The initiating flow:
#InitiatingFlow(version = 2)
#StartableByRPC
class TransferFlow(private val issuerName: String = "",
private val seller: String = "",
private val amount: BigDecimal = BigDecimal("0"),
private val buyer: String = "",
private val custodianNameOfBuyer: String = "",
private val notaryName: String = "") : FlowLogic<SignedTransaction>() {
#Suspendable
override fun call(): SignedTransaction {
subFlow(UpdateStatusOfTransferFlow(
sessions,
tokenTransferAgreement.linearId,
"Removed Tokens From Seller"))
}
}
class UpdateStatusOfTransferFlow(
private val sessions: Set<FlowSession>,
private val tokenTransferAgreementID: UniqueIdentifier,
private val newStatus: String) : FlowLogic<SignedTransaction>() {
#Suspendable
override fun call(): SignedTransaction {
sessions.size
val idQueryCriteria = QueryCriteria.LinearStateQueryCriteria(linearId = listOf(tokenTransferAgreementID))
val states = serviceHub.vaultService.queryBy<TokenTransferAgreement>(idQueryCriteria).states
if (states.size != 1) throw FlowException("Can not find a unique state for $tokenTransferAgreementID")
val inputStateAndRef = states.single()
val inputState = inputStateAndRef.state.data
val notary = inputStateAndRef.state.notary
val outputState = inputState.withNewStatus(newStatus)
val cmd = Command(TokenContract.Commands.UpdateStatusOfTransfer(),
inputState.participants.map { it.owningKey })
val txBuilder = TransactionBuilder(notary = notary)
txBuilder.addCommand(cmd)
txBuilder.addInputState(inputStateAndRef)
txBuilder.addOutputState(outputState, TokenContract.ID)
txBuilder.verify(serviceHub)
val ptx = serviceHub.signInitialTransaction(txBuilder)
val sessions2 = (inputState.participants.toSet() - ourIdentity).map { initiateFlow(it) }
return subFlow(CollectSignaturesFlow(ptx, sessions2))
}
}
And the responder:
#InitiatedBy(TransferFlowResponder::class)
class UpdateStatusOfTransferFlowResponder(private val session: FlowSession) : FlowLogic<Unit>() {
#Suspendable
override fun call() {
val tokenTransferAgreements = mutableListOf<TokenTransferAgreement>()
var isBuyer = true
var notary = CordaUtility.getNotary(serviceHub) ?: throw FlowException("An notary is expected!")
val signedTransactionFlow = subFlow(object : SignTransactionFlow(session) {
override fun checkTransaction(stx: SignedTransaction) = requireThat {
"There must be one output!" using (stx.tx.outputStates.size == 1)
val tokenTransferAgreement = stx.tx.outputStates.first() as TokenTransferAgreement
tokenTransferAgreements.add(tokenTransferAgreement)
notary = stx.notary ?: throw FlowException("An notary is expected!")
if (ourIdentity == tokenTransferAgreement.issuer) {
//checks go here
}
})
}
}
I believe I am supposed to add a call to ReceiveFinality flow at some point, however it only takes 1 session as an argument, not a list as I have here. Should I make multiple calls, one for each session? I am also not sure if the calls should go in the transponder or the UpdateStatusOfTransferFlow class.
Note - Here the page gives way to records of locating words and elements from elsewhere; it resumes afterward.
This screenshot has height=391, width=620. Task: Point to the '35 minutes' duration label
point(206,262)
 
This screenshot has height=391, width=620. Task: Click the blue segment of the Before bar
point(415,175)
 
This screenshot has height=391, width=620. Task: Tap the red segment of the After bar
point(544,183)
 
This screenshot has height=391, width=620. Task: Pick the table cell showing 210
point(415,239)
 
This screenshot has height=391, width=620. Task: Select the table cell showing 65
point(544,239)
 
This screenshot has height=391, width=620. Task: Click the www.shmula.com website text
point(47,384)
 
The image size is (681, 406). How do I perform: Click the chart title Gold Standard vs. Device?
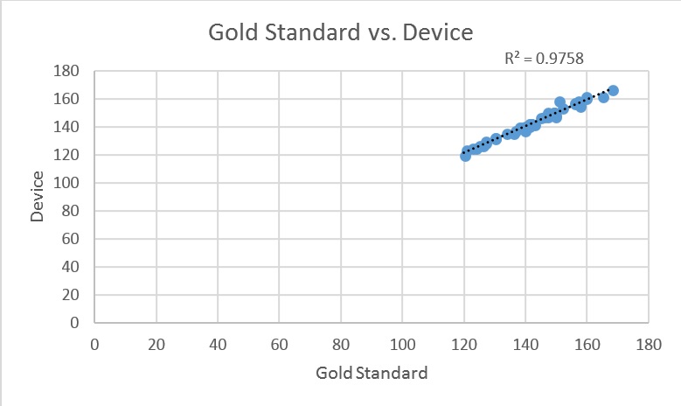click(340, 33)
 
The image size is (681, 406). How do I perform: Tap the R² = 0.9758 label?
click(544, 59)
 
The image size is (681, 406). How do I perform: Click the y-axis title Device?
click(38, 197)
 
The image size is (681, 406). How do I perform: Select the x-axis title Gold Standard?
click(372, 374)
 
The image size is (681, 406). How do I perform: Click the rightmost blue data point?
click(613, 91)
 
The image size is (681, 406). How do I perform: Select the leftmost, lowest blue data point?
click(465, 156)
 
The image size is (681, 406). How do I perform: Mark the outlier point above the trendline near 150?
click(560, 102)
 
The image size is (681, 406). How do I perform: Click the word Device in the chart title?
click(439, 33)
Help here would be appreciated.
The FinalityFlow is mainly responsible for ensuring transactions are notarized, distributed accordingly and persisted to local vaults.
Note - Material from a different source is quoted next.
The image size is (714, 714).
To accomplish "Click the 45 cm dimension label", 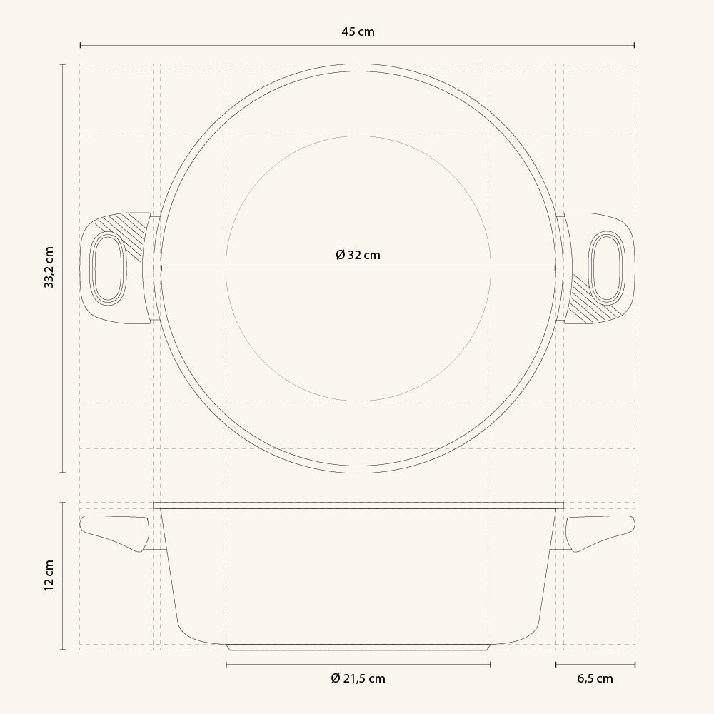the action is point(358,32).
In previous versions of Corda, all nodes would by default accept incoming requests for finality.
From V4 onwards, you're required to write a ReceiveFinalityFlow to write your own processing logic before finality.
The way finality currently runs in Corda is the initiating node, as an intermediate step during finality, distributes notarised transaction to all other participants. Each of the participating nodes it sends to will only expect to receive a session from this node.
So where you might submit multiple sessions to the initiating FinalityFlow to include all the participants, the responding nodes will only ever receive just the one session from the initiator.
In the future, we may look at having the Notary distribute the notarized transaction to all participants, but even then, the ReceiveFinalityFlow would still only expect one session, this time from the Notary.